Hiss Tracts ~ Shortwave Nights

Shortwave NightsShortwave Nights is the first physical documentation of the long-standing collaboration between David Bryant (Godspeed You! Black Emperor/Set Fire to Flames) and Kevin Doria (Growing/Total Life).  The expectations are understandably high, but there’s no need for anxiety.  Constellation is a consistently trustworthy label, and these artists are on top of their game.

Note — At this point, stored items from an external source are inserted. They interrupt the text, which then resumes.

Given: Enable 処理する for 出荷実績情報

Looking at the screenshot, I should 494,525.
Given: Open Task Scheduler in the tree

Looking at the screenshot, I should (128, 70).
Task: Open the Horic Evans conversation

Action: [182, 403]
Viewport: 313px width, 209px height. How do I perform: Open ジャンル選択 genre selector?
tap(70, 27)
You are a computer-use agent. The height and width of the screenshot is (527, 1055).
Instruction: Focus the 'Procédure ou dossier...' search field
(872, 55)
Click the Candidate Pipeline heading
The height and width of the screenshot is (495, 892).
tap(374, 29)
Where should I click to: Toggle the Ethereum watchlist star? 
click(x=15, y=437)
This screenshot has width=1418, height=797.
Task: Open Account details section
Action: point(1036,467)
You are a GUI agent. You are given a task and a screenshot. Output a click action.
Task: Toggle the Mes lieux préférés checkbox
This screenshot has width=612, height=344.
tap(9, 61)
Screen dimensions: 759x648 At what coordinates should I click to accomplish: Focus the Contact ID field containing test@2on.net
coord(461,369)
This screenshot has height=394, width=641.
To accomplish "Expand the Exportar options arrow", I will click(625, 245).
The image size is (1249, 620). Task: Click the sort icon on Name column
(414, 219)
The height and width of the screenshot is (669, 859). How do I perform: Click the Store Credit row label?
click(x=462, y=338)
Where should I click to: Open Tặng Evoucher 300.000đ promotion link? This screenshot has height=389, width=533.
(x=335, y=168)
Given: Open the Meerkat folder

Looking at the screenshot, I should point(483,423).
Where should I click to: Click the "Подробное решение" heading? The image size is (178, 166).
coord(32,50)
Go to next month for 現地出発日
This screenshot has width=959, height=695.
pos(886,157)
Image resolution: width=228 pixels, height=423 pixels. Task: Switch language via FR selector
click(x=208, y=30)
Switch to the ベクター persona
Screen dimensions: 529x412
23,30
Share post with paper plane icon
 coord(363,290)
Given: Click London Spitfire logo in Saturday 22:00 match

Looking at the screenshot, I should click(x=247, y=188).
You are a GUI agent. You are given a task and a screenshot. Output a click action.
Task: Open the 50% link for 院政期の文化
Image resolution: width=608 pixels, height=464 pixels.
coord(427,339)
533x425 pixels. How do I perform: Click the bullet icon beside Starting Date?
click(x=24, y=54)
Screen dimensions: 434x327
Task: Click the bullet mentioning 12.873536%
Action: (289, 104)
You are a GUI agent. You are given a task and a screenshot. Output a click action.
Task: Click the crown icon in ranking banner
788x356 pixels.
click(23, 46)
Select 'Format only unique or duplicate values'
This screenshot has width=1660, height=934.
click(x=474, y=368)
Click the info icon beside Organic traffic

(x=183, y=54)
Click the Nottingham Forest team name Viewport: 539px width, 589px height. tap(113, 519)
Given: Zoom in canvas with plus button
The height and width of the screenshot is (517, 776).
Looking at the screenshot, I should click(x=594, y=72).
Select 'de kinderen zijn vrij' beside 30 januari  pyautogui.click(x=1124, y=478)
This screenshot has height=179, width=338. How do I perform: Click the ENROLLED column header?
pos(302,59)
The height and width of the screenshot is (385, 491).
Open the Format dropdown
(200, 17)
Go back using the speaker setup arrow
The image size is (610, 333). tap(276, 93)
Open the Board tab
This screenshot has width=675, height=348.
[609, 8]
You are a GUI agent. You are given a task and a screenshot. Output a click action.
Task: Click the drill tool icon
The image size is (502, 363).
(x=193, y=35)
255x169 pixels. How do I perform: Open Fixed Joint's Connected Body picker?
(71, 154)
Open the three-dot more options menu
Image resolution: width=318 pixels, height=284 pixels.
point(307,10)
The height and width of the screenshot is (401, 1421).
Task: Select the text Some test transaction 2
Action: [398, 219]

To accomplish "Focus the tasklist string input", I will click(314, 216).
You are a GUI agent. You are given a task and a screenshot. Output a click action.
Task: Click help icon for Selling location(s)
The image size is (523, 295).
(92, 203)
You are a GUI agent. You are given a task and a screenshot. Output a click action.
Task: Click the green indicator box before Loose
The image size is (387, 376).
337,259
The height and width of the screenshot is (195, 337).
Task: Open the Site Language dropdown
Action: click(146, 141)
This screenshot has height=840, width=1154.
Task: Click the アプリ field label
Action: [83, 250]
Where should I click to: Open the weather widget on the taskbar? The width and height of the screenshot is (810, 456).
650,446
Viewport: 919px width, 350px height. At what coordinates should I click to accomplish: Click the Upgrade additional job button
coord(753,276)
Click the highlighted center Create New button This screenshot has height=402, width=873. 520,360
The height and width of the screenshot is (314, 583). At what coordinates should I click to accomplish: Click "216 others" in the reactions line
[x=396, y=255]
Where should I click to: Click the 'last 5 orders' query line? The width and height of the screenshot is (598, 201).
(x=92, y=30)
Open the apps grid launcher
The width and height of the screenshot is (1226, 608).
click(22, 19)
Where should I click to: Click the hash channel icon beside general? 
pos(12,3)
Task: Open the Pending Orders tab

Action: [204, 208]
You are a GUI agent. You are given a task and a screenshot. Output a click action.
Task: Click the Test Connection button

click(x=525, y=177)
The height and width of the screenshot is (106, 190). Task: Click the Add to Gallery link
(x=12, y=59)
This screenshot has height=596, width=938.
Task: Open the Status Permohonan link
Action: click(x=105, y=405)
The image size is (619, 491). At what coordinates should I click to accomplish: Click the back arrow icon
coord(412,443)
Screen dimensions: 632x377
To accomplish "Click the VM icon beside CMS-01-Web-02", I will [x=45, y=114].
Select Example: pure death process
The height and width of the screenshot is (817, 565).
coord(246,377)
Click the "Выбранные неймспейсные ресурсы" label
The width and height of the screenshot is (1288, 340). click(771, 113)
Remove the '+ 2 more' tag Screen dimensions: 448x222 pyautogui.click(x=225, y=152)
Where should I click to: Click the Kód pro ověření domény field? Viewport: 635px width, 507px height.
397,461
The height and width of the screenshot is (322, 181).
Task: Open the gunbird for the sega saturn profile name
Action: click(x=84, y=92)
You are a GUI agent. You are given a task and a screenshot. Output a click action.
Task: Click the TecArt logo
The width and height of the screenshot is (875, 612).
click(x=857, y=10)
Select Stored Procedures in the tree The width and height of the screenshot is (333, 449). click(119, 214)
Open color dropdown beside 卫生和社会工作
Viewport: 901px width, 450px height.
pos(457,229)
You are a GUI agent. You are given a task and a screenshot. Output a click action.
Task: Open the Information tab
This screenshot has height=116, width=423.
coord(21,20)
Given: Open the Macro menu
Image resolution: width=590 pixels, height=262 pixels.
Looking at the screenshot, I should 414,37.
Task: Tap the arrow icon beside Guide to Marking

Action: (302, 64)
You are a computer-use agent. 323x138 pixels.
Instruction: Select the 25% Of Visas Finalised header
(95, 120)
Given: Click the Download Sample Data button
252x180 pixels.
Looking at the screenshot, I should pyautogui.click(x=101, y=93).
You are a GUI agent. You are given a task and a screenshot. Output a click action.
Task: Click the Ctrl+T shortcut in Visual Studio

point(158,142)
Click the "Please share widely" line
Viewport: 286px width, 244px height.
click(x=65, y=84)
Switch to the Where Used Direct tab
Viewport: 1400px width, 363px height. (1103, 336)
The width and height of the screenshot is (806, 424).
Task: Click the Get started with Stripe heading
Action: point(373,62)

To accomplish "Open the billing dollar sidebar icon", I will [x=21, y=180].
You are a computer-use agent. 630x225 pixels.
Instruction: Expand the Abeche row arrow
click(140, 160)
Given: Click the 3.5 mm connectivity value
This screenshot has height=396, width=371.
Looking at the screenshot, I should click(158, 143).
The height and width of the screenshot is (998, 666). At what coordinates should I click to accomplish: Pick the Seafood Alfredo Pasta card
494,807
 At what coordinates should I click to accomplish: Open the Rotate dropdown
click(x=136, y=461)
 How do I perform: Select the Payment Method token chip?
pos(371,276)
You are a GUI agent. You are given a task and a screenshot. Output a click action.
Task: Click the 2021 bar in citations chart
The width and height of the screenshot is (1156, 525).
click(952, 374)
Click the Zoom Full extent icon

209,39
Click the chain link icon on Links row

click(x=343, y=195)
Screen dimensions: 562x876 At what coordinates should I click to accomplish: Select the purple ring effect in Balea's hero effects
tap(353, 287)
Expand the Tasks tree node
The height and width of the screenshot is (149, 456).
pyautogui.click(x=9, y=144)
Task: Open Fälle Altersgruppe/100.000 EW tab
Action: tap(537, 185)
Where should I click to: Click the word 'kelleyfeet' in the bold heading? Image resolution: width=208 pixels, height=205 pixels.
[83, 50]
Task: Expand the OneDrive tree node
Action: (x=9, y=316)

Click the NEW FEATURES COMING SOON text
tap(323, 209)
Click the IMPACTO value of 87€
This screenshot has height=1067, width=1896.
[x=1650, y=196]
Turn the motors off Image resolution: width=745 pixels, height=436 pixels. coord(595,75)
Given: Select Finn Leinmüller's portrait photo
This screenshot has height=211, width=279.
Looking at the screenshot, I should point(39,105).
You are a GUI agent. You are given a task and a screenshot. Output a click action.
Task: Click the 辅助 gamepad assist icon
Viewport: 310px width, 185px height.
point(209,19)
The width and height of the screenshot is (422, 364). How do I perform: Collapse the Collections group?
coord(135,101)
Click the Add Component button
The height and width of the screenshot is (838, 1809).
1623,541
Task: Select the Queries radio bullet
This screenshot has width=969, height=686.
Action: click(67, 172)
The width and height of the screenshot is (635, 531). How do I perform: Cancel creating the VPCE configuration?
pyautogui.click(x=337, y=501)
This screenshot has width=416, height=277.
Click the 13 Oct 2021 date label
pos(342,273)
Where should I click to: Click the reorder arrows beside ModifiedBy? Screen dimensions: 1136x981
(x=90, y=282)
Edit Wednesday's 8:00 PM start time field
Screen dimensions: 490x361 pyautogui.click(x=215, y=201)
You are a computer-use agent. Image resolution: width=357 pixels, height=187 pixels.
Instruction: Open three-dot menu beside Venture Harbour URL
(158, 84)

Those who have seen GY!BE in concert are aware of the importance of the visuals, which are inextricable from the music in a live context.  Karl Lemieaux’s 16mm projections have been integral to the continued success of the band, and Hiss Tracts calls upon his expertise to enhance this album as well.  In a generous tip of the hat, the album’s first video, “halo getters”, bears his mark, while its first public audio track, “for the transient projectionist”, celebrates his profession.  The rolling reel, the melting film, the overlaid images, the lashes on the screen: all are present.  The first track grows into a thick guitar drone; the second starts with the rhythmic tolling of a bell, and develops into an analog fog.  Audible conversation appears in the background, an echo of prior GY!BE works; a vocoder warps the words before feeding them into a harmonic shredder.  Doria’s influence is clearly visible, the stabilizing butter on the charred toast.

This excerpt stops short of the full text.